Personal information
- Born: 30 December 1972 (age 53) Whanganui, New Zealand
- Height: 168 cm (5 ft 6 in)

Sport
- Sport: Lawn bowls
- Club: Mt Albert BC

Achievements and titles
- Highest world ranking: 27 (June 2024)

Medal record
Men's bowls
Representing New Zealand
World Outdoor Championships
| Bronze medal – third place | 2012 Adelaide | triples |
| Bronze medal – third place | 2023 Gold Coast | fours |
World Singles Champion of Champions
| Gold medal – first place | 2007 Australia | singles |
Asia Pacific Championships
| Bronze medal – third place | 2011 Adelaide | triples |
| Silver medal – second place | 2011 Adelaide | fours |

= Tony Grantham =

New Zealand lawn bowler

Tony Grantham (born 30 December 1972) is a New Zealand international lawn and indoor bowler.

== Bowls career ==
Grantham from Whanganui, in New Zealand won the singles at the New Zealand National Bowls Championships, which qualified him to play in the 2007 World Singles Champion of Champions event. He won the gold medal in the event beating Will James of Swaziland in the final.

He won two medals at the 2011 Asia Pacific Bowls Championships in Adelaide. One year later he then won a bronze medal in the triples at the 2012 World Outdoor Bowls Championship in Adelaide.
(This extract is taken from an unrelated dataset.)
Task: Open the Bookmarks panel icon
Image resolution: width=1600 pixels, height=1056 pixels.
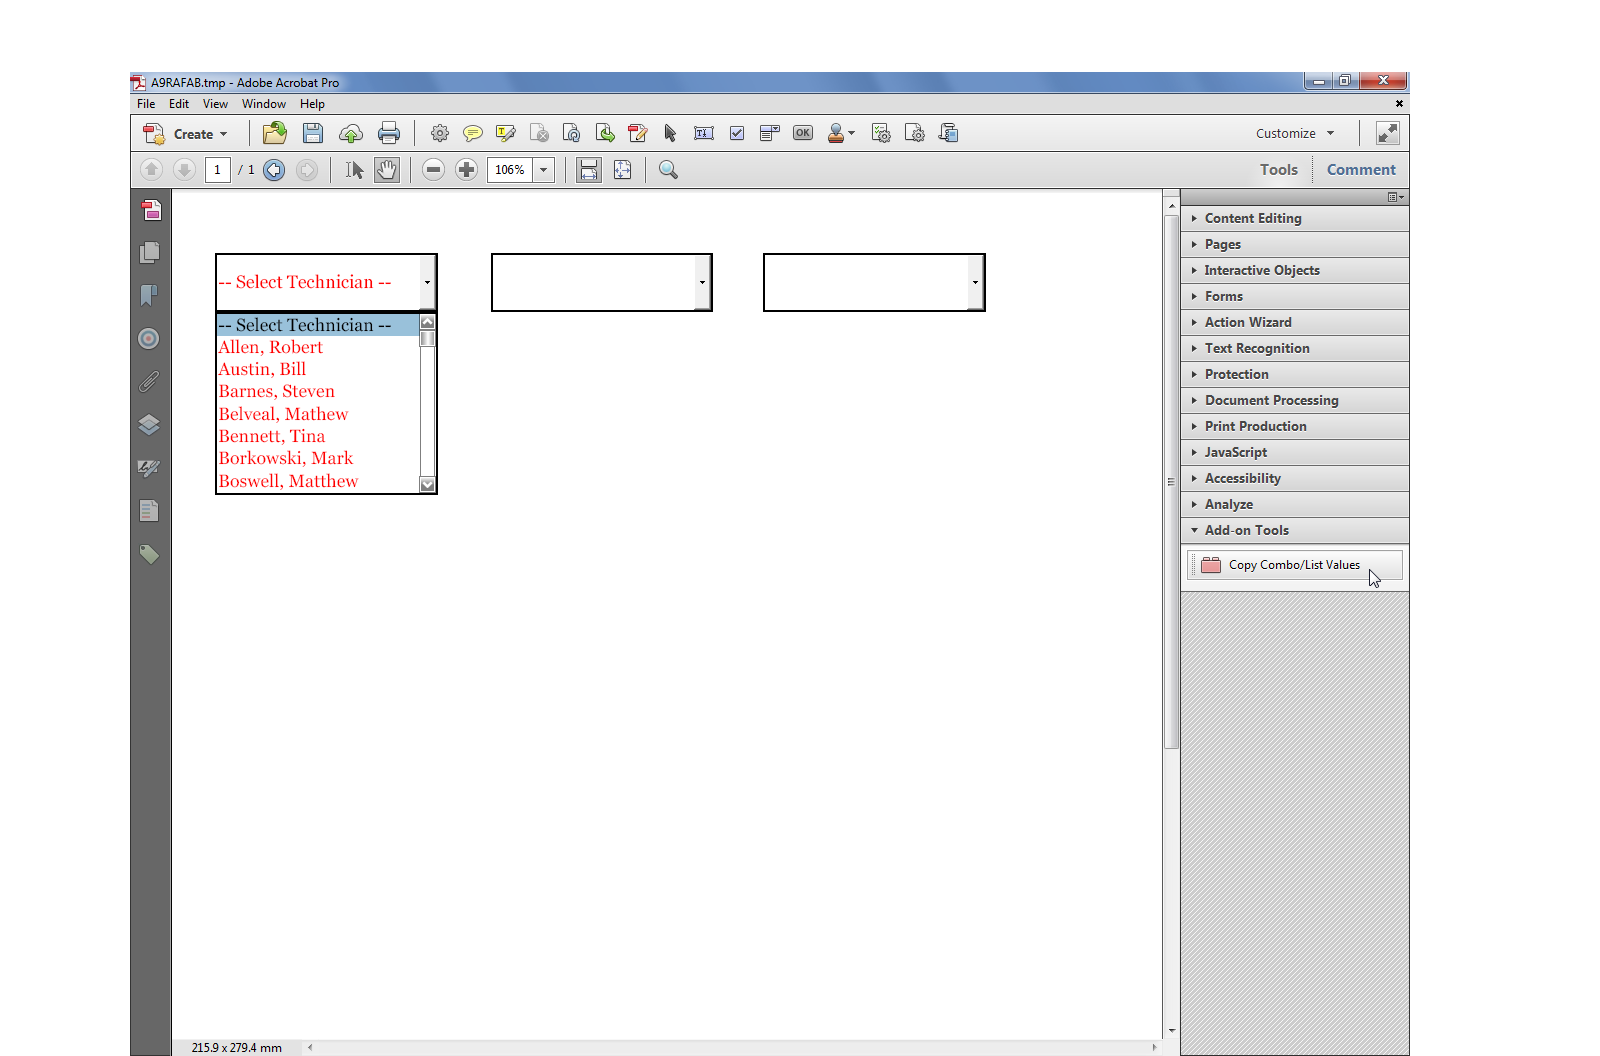Action: point(148,295)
Grantham also competed for New Zealand at the 2014 Commonwealth Games and won further National titles; the 2013/14 pairs and 2013/14 fours title at the New Zealand National Bowls Championships, when bowling for the Birkenhead Bowls Club.

In 2022, he competed in the men's pairs and the men's fours at the 2022 Commonwealth Games.

In 2023, he won his fourth title at the National Championships, bowling for Mt Albert BC. Later in 2023, he was selected as part of the team to represent New Zealand at the 2023 World Outdoor Bowls Championship. He participated in the men's pairs and the men's fours events. In the pairs with Andrew Kelly, they reached the quarter finals before losing to eventual winner Ireland. In the fours partnering Chris Le Lievre, Lance Pascoe and Sheldon Bagrie-Howley, the team won their group before securing a bronze medal, losing to Scotland in the semi final.

In 2024, he successfully defended his pairs title with Gary Lawson at the 2024 New Zealand nationals.

== Personal life ==
His partner is fellow bowls international Leanne Chinery of Canada.